SfM-Modell des Wrackteils unter Anwendung von Agisoft Megashape (© Daniel Zwick)

Die erste dendrochronologische Untersuchung ergab ein Datum von nach 1640. Die Untersuchung von weiteren Holzproben hat mittlerweile ein Fälldatum von ca. 1733-1736 ergeben. Die Bauweise entspricht einer in den Niederlanden des 17. Jahrhunderts praktizierten Sonderform des Kraweelschiffbaus. Mit der revidierten Datierung dieses Wracks ist somit der Nachweis erbracht, dass diese Sonderform auch noch in der ersten Hälfte des 18. Jahrhundert praktiziert wurde.

Das Wrack weist eine doppelte Außenbeplankung auf und ist somit nach dem Hörnum Odde Wrack (um 1690) nun schon das zweite Wrack dieser Art in Schleswig-Holstein. Weltweit sind rund 12 Wrackfunde dieser Art bekannt, von denen die meisten nachweislich Schiffe der Niederländischen Ostindienkompanie waren, wie z. B. die berühmte 1629 vor Australien gesunkene „Batavia“. Aber auch andere Schiffe erhielten zu der Zeit eine doppelte Beplankung, wie z. B. Walfangschiffe oder die sogenannten „Sandskuder“ aus Dänemark. In unmittelbarer Umgebung zum Wrack fanden sich eine Tonpfeife und eine Scherbe einer altniederländischen Fayence mit blauer Pinselbemalung. Derartiges Tischgeschirr war den Wohlhabenden vorbehalten und wurde in den Niederlanden hergestellt und von dort exportiert. Diese Fayencen waren dem chinesischen Porzellan nachempfunden zu einer Zeit, als Made in China noch als Qualitätsmerkmal galt.

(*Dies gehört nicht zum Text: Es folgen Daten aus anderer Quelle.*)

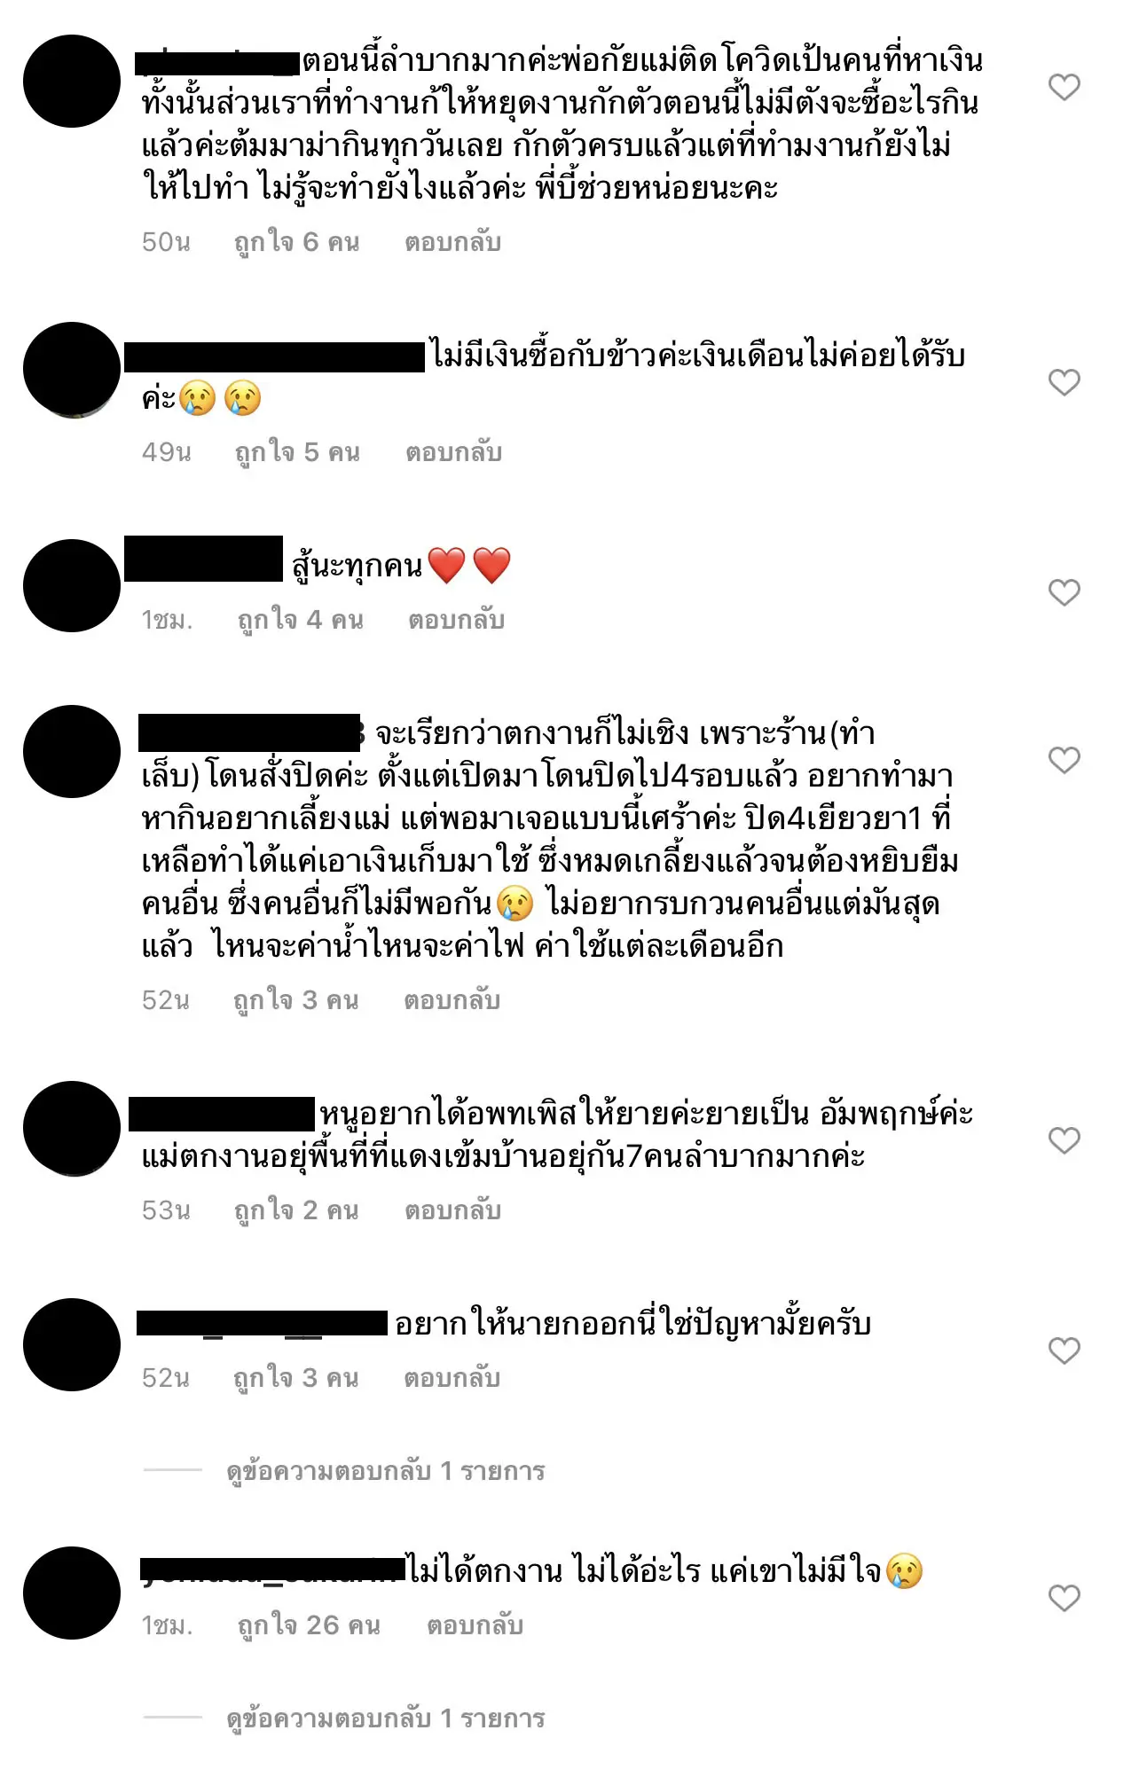Image resolution: width=1139 pixels, height=1785 pixels.
Task: Open the last commenter's profile picture
Action: tap(72, 1593)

Der Halligwart von Süderoog Holger Spreer (links) mit dem Fund einer niederländischen Fayence (© Daniel Zwick)
Die beim Wrack gefundene niederländische Fayence (© Holger Spreer)
Begutachtung des Wracks durch mich Ende April 2020 (© Holger Spreer)
Zu Gast auf der Hallig (© Daniel Zwick)

Weitere Ergebnisse werden unter anderem mit der Untersuchung zusätzlicher Holzproben und einer archivalischen Recherche der Strandungslisten erwartet. Neben dem Wrack der 1870 gestrandeten spanischen Bark „Ulpiano“ und einem weiteren noch nicht identifizierten Holzwrack liegt mit diesem Wrackfund nun das dritte historische Wrack vom Süderoogsand vor. Aufgrund der starken Küstenerosion sind in den letzten Jahren vermehrt Wrackfunde im Nordfriesischen Wattenmeer zutage gekommen, wie zuletzt 2017 auf dem Japsand bei Hallig Hooge und 2016 auf Hörnum Odde, Sylt.

Literatur

  • Zwick 2020: D. Zwick, Neues Wrack aus dem 18. Jahrhundert beim Süderoogsand untersucht. In: Archäologie in Deutschland 6, 2020, 64.
  • Zwick & Daly (in Vorbereitung): D. Zwick and A. Daly, A new 18th- century Dutch-built shipwreck off Hallig Süderoog, Germany (Arbeitstitel).